UEFI boot FAIL!

Dual boot complicates this even more. On Windows-specific systems, I'd suggest just leaving Windows on it and installing FreeBSD in VirtualBox. In effect, use Windows as a VM and driver host. Dual-booting off UEFI... well, it's surely possible, but I have not investigated it.

If you want to replace the machine, I'd suggest looking at Acer, Dell, and Toshiba (Acer-made) that are one or two CPU generations old. I recommend avoiding HP, Lenovo, and Asus for differing reasons. (Please start a new thread if you want to discuss that.)
 
Dual boot complicates this even more. On Windows-specific systems, I'd suggest just leaving Windows on it and installing FreeBSD in VirtualBox. In effect, use Windows as a VM and driver host. Dual-booting off UEFI... well, it's surely possible, but I have not investigated it.

Right now I am just trying to get BSD to boot on this laptop. Using BSD in a VM with Windows underneath would not be the best solution for me.
 
Funny, I've been hitting my head on the same issue. Except in my case, the motherboard doesn't see the UEFI system at all. I'm never presented with any option with booting unless I install FreeBSD the legacy way. I can boot from the CD and install it, but that's it.

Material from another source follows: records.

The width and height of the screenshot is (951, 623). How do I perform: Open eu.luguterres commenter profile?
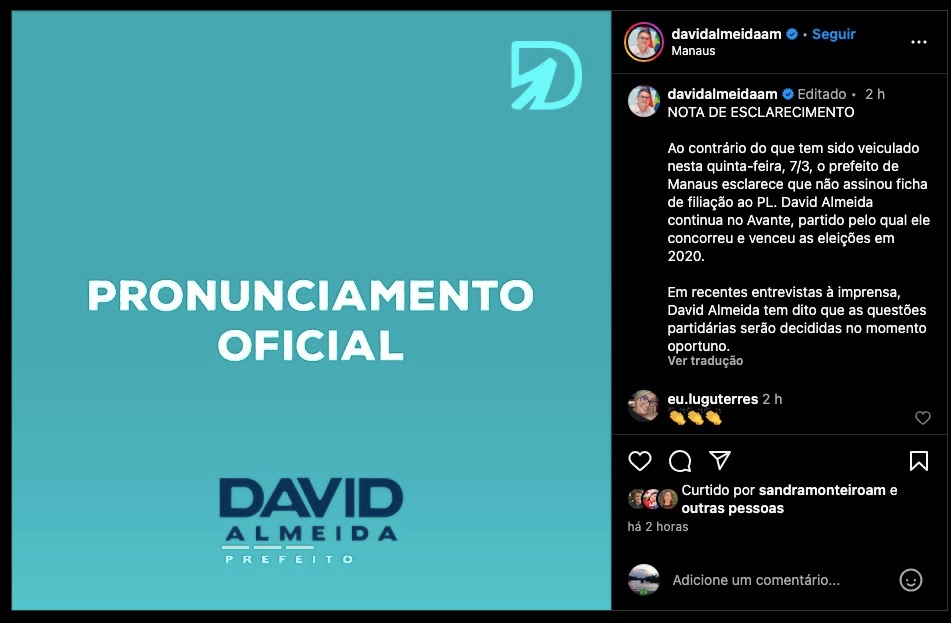(713, 399)
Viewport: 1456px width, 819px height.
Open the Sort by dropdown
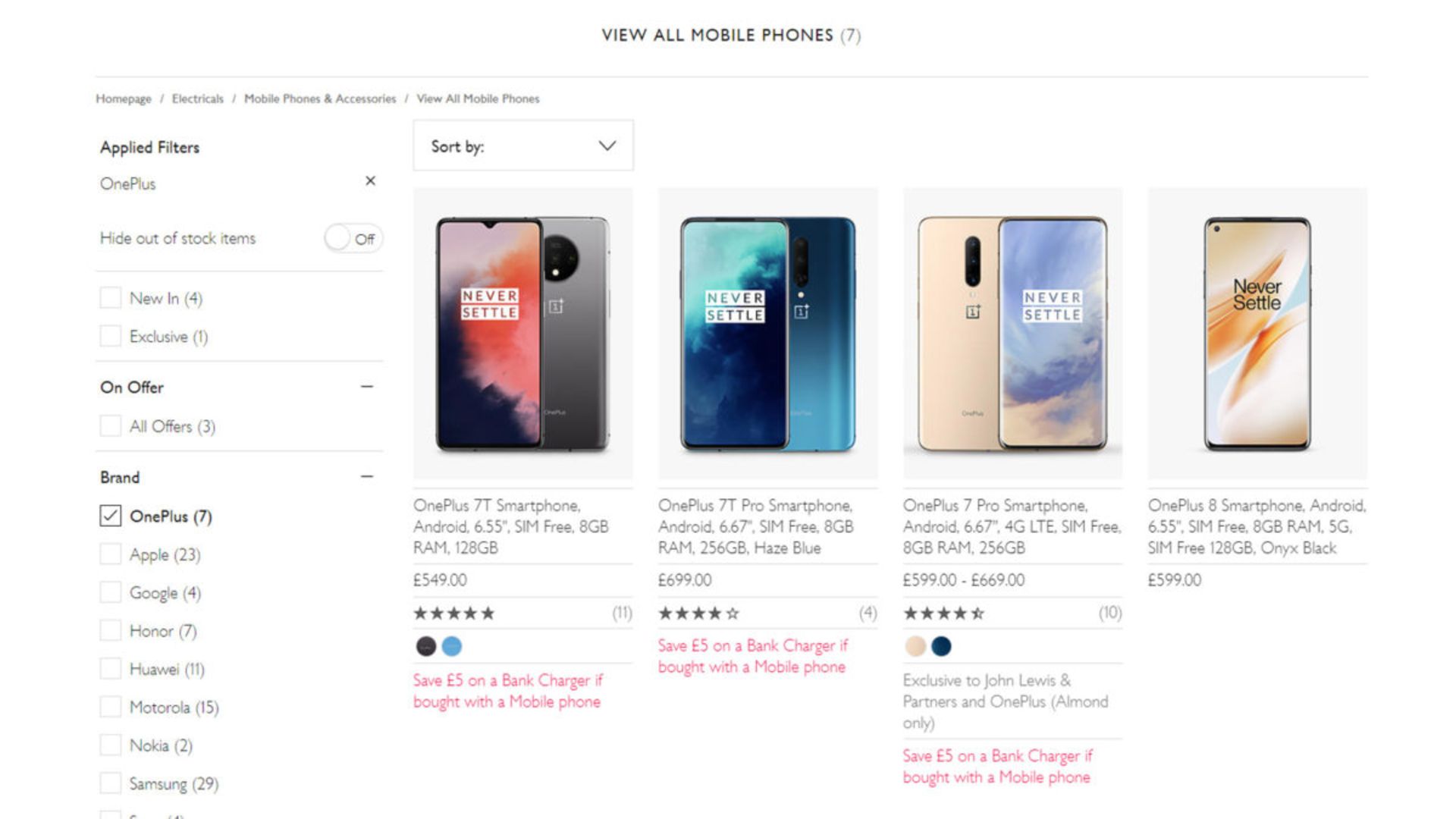tap(523, 146)
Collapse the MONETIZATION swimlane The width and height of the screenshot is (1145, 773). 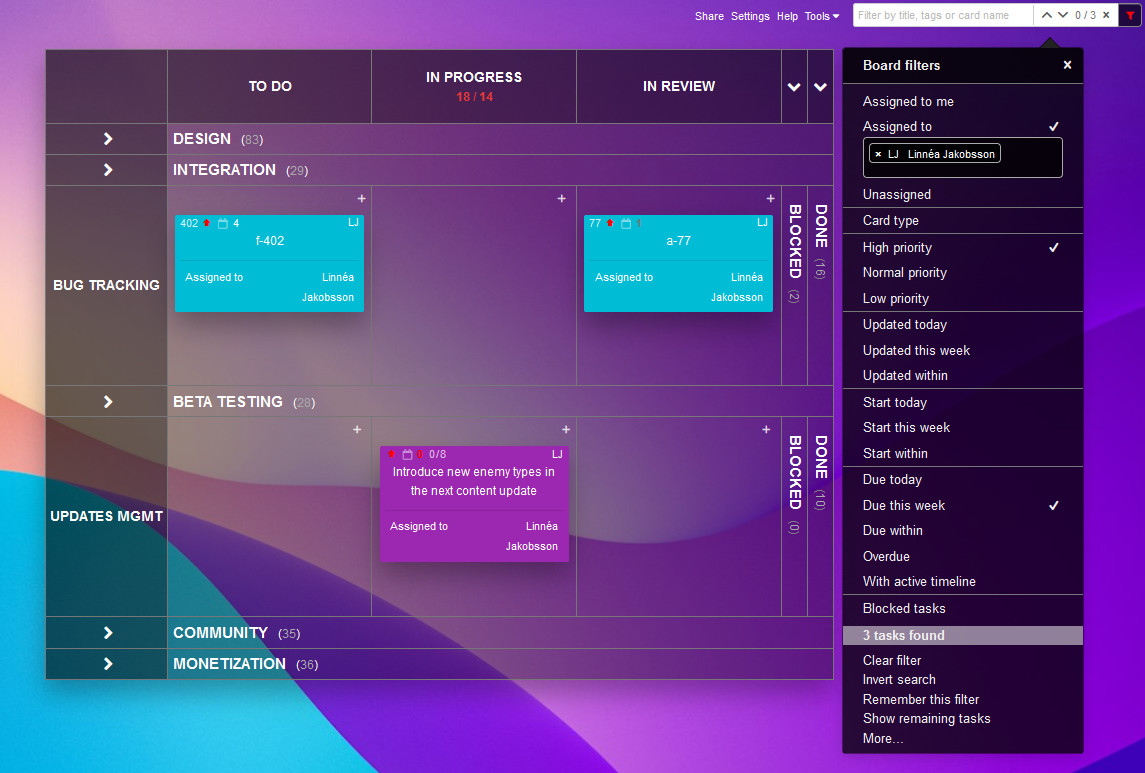click(x=107, y=664)
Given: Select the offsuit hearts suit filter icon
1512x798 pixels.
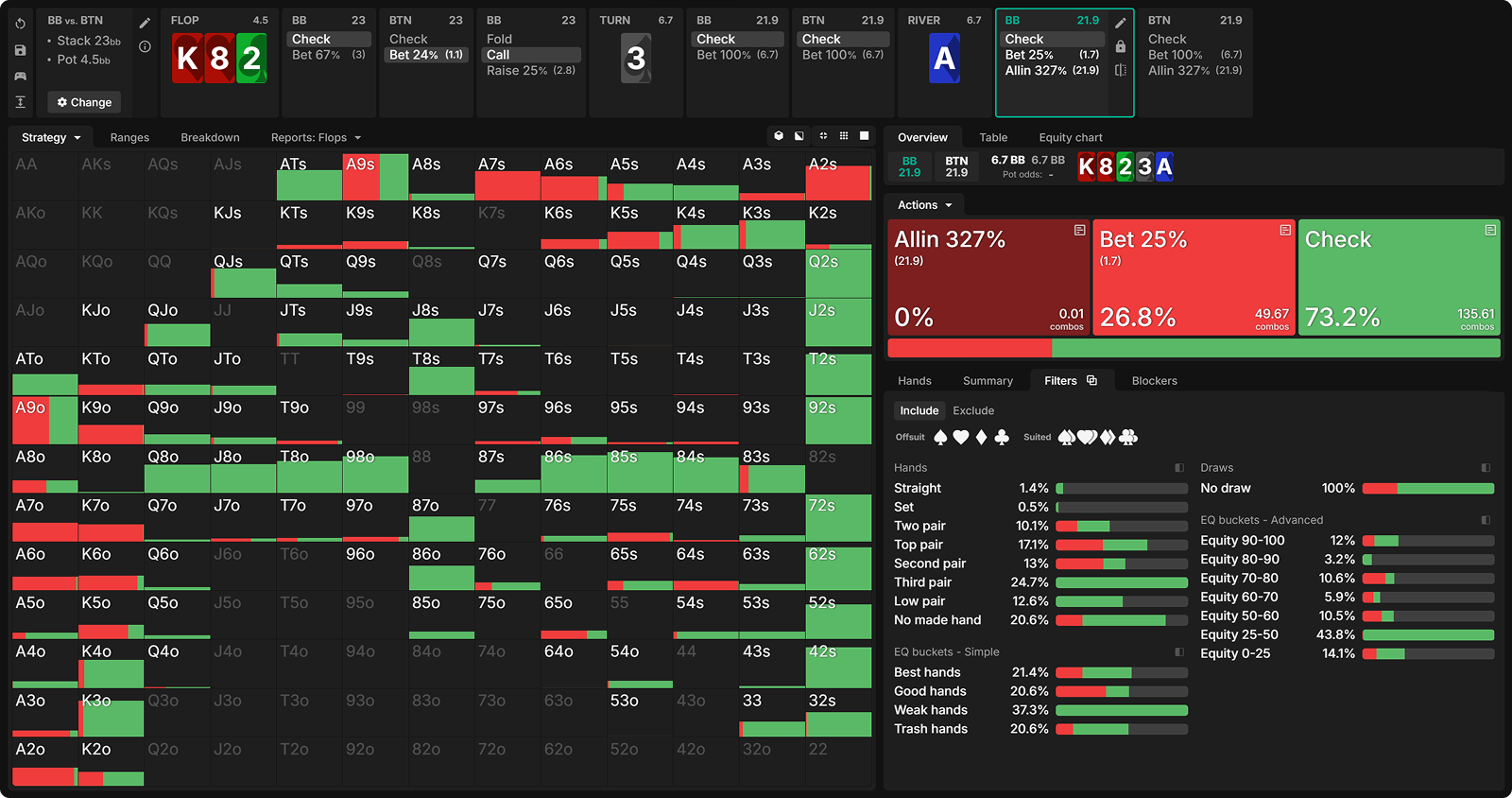Looking at the screenshot, I should tap(961, 437).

The weird thing is that the UEFI install does work inside of VirtualBox and Linux EFI stuff works fine, so it's probably due to the way each vendor implements it. I have an Asus laptop and an ASRock motherboard. Someone did submit a bug report about it, but there have been no follow-ups on it.

https://bugs.freebsd.org/bugzilla/show_bug.cgi?id=195719
 
Funny, I've been hitting my head on the same issue. Except in my case, the motherboard doesn't see the UEFI system at all. I'm never presented with any option with booting unless I install FreeBSD the legacy way. I can boot from the CD and install it, but that's it.

The weird thing is that the UEFI install does work inside of VirtualBox and Linux EFI stuff works fine, so it's probably due to the way each vendor implements it. I have an Asus laptop and an ASRock motherboard. Someone did submit a bug report about it, but there have been no follow-ups on it.

https://bugs.freebsd.org/bugzilla/show_bug.cgi?id=195719


I'm guessing that you are dual booting?
 
I have never been able to install FreeBSD version 11 on any of my Dell Optiplex's (7010,7020,7040) in UEFI mode. Always hangs at the beastie logo.
I install using ZFS with GPT under legacy mode. After install, only way to boot UEFI is manually through the boot menu. Legacy boot always works.
There is definitely a bug in the FreeBSD boot loader. Every other Linux distro I have tried works fine.